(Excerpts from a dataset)
┄┄┄┄┄┄┄┄┄┄┄┄┄┄┄┄┄┄┄┄

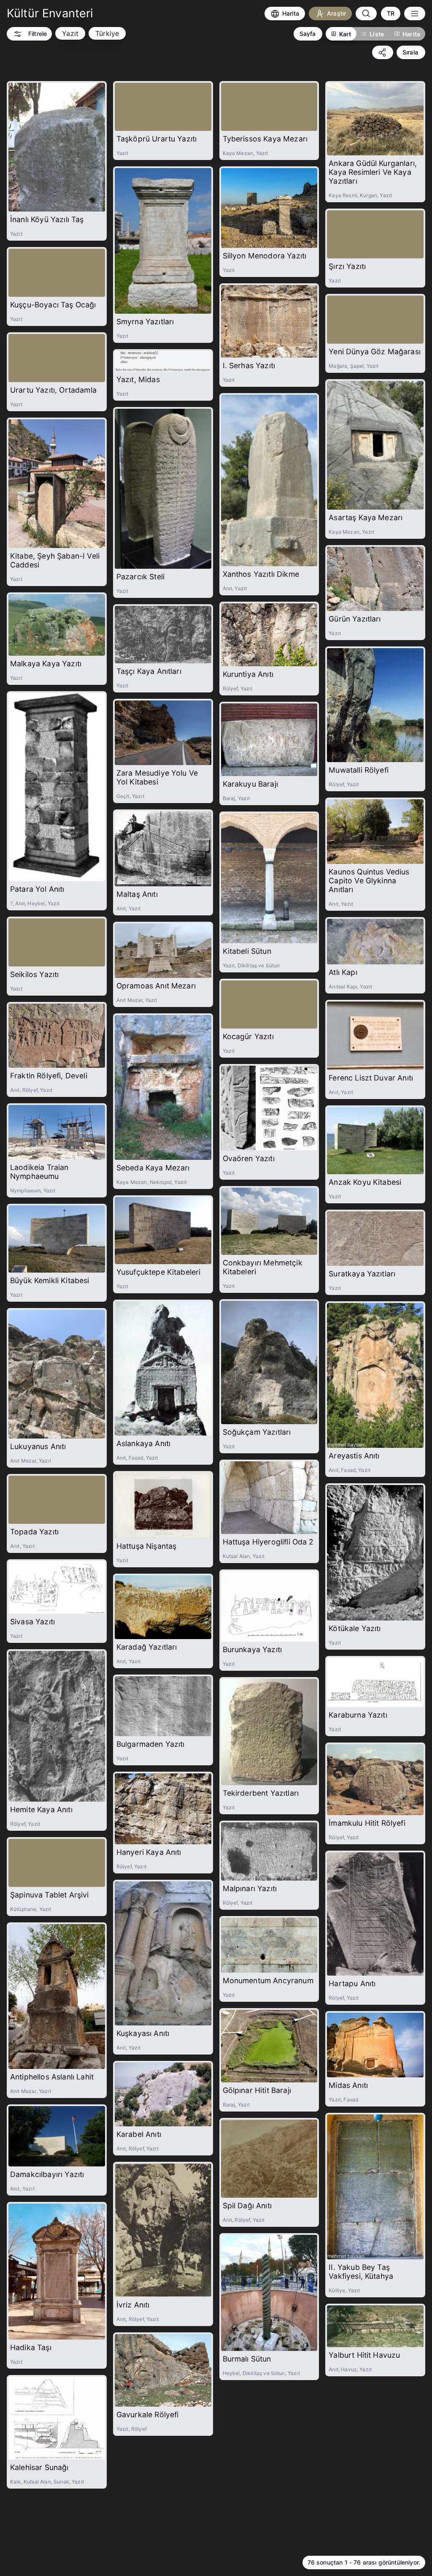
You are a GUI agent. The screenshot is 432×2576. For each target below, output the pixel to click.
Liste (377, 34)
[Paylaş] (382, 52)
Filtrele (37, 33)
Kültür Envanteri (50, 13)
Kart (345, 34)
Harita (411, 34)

┄┄┄┄┄┄┄┄┄┄┄┄┄┄┄┄┄┄┄┄

Work to complete » Every record above needs to be repeated exactly; pictures are to be left out.

Response area »
You are a GUI agent. The screenshot is 432×2576. For each target below, output the pixel to click.
Liste (377, 34)
[Paylaş] (382, 52)
Filtrele (37, 33)
Kültür Envanteri (50, 13)
Kart (345, 34)
Harita (411, 34)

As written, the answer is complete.